*EXERCISE*:
Your job with the data below: print everything from the line that holds "Expand the Palette and license dropdown" down to the line that holds "The image size is (1280, 800).", ends included, exactly, and nothing else.

*MATERIAL TO PROCESS*:
== Segment start ==

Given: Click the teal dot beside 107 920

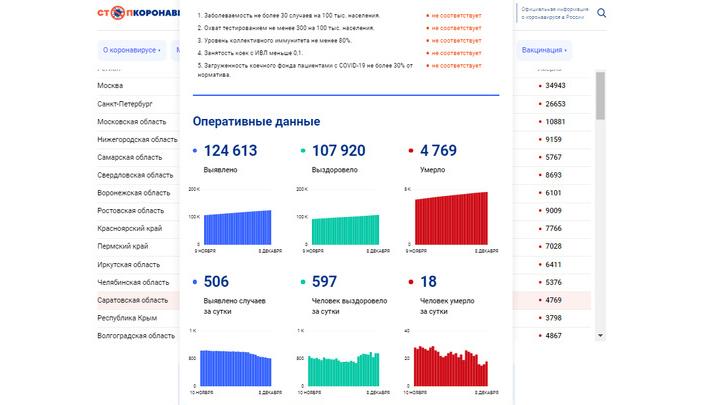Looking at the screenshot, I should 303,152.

== Segment end ==
== Segment start ==

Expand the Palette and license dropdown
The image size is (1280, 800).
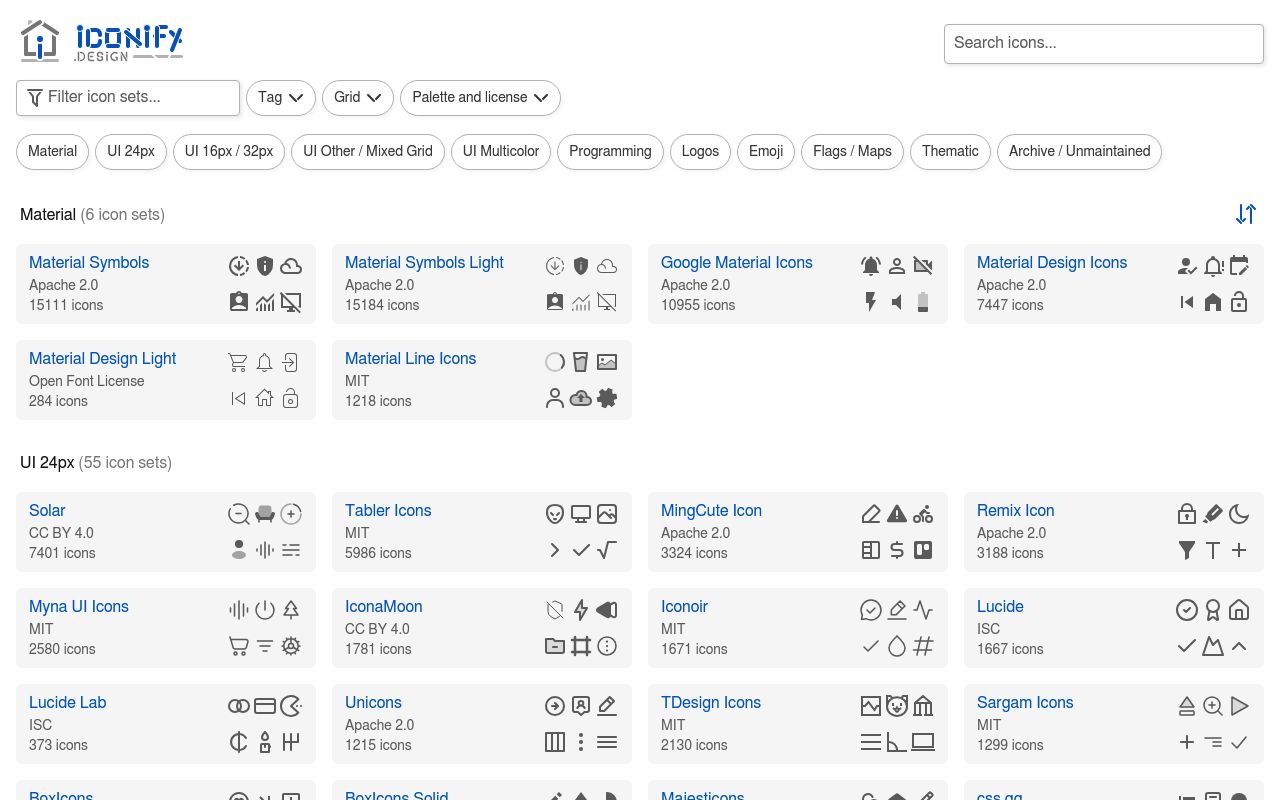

== Segment end ==
== Segment start ==

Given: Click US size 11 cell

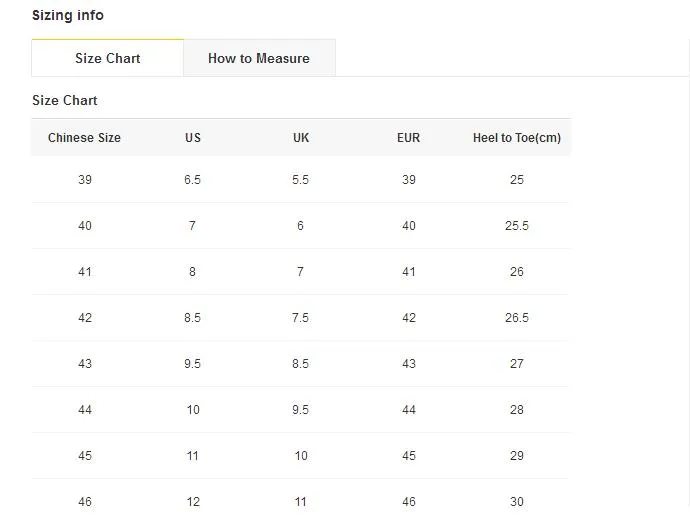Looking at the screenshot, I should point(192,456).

== Segment end ==

*TASK RESPONSE*:
Expand the Palette and license dropdown
The image size is (1280, 800).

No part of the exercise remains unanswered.